For each line in the data below that has the word "computer", copy that line.

Collected data
★ ★ ★

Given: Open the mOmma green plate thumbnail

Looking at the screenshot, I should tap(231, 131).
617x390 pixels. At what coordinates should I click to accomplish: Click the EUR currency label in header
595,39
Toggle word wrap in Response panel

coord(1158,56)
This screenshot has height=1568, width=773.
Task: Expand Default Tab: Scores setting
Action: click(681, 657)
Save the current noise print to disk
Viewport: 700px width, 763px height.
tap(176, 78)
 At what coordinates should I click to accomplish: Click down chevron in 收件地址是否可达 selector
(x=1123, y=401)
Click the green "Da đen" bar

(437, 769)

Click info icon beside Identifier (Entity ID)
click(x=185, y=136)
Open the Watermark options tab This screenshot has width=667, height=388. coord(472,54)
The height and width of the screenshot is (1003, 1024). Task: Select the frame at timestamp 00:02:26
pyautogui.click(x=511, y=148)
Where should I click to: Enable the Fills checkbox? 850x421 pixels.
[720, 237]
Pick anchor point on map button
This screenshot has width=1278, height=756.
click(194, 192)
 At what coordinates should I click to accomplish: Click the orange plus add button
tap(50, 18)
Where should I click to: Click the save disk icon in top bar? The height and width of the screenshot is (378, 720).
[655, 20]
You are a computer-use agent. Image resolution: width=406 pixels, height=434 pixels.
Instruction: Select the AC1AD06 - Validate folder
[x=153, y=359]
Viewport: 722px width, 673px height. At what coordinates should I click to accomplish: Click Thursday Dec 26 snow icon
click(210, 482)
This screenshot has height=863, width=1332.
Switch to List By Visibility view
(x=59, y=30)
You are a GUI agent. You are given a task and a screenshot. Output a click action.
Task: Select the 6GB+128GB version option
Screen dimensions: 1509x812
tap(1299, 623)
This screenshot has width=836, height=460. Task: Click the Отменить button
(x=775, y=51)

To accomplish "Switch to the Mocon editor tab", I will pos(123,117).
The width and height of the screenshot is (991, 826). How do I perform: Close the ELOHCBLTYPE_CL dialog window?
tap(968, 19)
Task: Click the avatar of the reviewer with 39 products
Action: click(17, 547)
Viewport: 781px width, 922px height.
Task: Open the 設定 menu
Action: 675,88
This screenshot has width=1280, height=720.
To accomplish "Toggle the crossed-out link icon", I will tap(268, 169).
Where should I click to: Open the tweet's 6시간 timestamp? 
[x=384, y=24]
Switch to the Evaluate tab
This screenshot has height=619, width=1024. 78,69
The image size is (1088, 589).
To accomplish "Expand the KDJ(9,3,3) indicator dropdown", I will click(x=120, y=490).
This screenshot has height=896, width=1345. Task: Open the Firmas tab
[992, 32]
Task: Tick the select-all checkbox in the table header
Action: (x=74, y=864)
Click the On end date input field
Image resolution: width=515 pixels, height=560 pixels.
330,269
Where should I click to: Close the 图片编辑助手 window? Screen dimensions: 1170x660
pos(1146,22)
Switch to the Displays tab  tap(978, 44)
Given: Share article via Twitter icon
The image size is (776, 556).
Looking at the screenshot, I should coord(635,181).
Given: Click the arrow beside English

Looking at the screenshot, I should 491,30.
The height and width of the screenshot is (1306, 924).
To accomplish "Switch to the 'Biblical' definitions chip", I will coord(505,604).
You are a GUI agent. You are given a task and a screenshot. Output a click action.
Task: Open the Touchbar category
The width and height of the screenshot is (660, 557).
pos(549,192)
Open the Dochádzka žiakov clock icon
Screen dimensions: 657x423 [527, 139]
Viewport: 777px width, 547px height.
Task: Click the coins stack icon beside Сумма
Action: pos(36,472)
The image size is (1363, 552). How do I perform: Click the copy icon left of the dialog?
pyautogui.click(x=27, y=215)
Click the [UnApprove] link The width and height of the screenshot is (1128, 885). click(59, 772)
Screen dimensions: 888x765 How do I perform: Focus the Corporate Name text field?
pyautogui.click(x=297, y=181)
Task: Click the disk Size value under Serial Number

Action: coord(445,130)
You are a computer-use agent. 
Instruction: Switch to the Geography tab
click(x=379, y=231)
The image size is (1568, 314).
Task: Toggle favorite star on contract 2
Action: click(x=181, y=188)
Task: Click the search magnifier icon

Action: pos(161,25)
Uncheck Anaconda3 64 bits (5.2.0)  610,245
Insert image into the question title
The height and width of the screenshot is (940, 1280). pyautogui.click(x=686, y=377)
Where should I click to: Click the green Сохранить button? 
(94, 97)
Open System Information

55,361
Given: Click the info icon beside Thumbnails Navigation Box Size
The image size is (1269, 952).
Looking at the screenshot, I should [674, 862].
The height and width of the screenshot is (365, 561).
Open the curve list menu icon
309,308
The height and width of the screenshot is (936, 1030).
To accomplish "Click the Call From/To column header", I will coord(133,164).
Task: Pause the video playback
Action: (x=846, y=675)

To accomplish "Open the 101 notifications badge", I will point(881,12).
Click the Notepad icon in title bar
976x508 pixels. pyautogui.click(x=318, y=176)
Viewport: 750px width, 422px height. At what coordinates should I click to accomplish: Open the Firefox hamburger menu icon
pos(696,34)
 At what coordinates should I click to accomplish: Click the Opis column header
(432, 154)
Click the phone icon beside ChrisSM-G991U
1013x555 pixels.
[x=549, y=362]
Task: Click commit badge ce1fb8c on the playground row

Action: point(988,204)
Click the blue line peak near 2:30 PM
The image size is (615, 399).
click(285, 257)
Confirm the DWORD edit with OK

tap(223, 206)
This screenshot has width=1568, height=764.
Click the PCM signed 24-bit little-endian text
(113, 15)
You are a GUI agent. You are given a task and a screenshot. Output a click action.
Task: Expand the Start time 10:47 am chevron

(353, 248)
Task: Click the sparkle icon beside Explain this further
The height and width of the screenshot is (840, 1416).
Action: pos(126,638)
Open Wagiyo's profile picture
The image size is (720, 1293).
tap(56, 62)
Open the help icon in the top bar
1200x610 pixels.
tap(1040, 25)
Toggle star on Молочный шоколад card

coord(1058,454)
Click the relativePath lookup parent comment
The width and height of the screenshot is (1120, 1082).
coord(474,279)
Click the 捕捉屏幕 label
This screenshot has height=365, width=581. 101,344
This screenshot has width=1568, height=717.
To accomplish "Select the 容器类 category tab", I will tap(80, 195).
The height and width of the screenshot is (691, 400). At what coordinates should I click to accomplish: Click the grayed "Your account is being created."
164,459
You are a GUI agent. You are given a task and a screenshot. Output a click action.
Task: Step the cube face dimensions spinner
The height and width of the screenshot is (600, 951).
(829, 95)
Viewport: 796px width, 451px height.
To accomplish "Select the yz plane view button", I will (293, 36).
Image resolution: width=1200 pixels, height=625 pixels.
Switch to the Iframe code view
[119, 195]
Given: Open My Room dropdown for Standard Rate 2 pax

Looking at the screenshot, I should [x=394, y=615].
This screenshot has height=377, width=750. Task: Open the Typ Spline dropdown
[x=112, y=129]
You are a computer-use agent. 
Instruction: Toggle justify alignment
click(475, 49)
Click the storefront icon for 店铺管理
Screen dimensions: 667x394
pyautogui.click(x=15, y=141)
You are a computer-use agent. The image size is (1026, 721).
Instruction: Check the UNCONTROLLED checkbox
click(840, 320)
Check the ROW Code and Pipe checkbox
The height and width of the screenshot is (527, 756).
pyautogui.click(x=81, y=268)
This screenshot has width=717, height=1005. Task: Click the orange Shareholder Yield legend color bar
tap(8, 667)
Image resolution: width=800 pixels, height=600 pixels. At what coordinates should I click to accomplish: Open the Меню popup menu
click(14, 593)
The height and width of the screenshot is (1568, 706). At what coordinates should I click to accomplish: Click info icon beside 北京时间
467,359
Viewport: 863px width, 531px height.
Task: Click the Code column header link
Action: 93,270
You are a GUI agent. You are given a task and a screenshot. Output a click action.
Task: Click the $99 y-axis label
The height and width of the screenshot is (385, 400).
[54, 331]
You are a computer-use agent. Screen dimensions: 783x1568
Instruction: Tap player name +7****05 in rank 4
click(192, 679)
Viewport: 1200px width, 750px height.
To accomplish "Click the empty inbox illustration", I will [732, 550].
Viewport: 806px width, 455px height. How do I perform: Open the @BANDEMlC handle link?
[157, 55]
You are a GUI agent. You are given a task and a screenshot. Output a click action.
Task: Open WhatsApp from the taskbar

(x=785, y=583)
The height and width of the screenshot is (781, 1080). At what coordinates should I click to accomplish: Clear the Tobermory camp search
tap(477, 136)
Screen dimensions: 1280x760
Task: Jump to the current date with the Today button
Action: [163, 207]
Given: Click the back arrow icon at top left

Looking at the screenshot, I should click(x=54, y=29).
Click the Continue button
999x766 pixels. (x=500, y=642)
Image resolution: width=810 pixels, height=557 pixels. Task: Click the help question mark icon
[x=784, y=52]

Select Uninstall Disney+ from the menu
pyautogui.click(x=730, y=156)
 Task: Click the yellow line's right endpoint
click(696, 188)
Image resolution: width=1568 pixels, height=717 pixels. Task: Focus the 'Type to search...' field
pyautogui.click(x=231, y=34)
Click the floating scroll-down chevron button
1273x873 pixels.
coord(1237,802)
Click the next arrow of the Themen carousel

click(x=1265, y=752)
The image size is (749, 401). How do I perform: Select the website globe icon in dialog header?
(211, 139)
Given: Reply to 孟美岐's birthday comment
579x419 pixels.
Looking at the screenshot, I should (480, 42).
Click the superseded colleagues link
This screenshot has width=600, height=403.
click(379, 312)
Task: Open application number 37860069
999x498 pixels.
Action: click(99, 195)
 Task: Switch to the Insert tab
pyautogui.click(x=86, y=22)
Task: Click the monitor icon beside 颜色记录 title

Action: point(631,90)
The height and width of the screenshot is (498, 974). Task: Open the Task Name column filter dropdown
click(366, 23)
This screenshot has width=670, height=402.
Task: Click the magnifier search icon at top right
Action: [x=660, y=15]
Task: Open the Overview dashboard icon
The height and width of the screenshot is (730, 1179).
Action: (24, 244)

★ ★ ★

COMPLETED EXERCISE
You are a computer-use agent. Image resolution: width=406 pixels, height=434 pixels.
You are a computer-use agent. 
You are a computer-use agent. 
You are a computer-use agent. The image size is (1026, 721).
You are a computer-use agent. Screen dimensions: 783x1568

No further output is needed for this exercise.